### Exercise brief
Restate all of the records below exactly. Do not carry over any image.
==== Recorded information ====
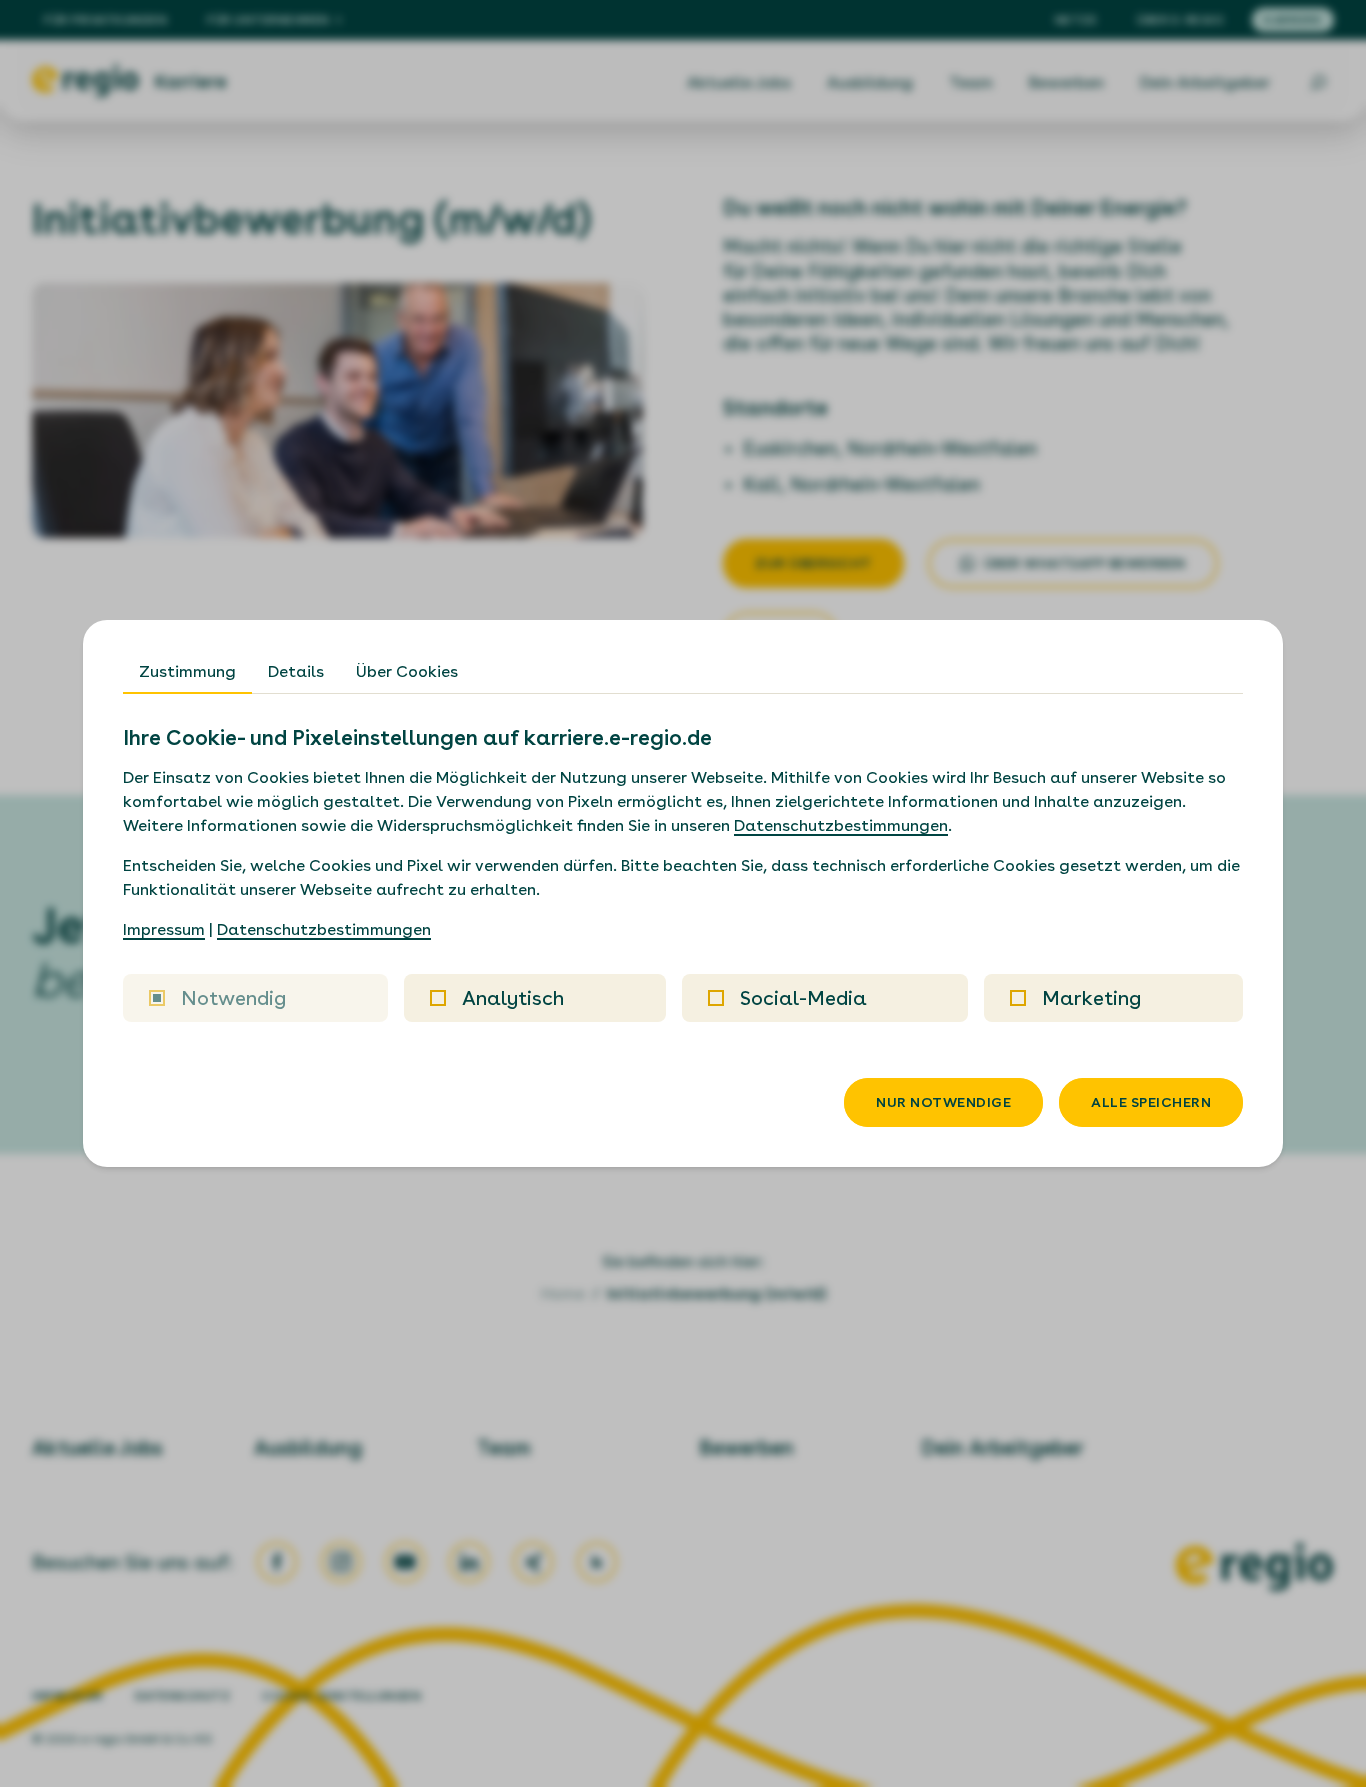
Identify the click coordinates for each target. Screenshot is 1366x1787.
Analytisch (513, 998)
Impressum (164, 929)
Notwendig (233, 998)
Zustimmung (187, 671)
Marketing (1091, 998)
====
### Result of the task
Identify the click coordinates for each target. Screenshot is 1366x1787.
Analytisch (513, 998)
Impressum (164, 929)
Notwendig (233, 998)
Zustimmung (187, 671)
Marketing (1091, 998)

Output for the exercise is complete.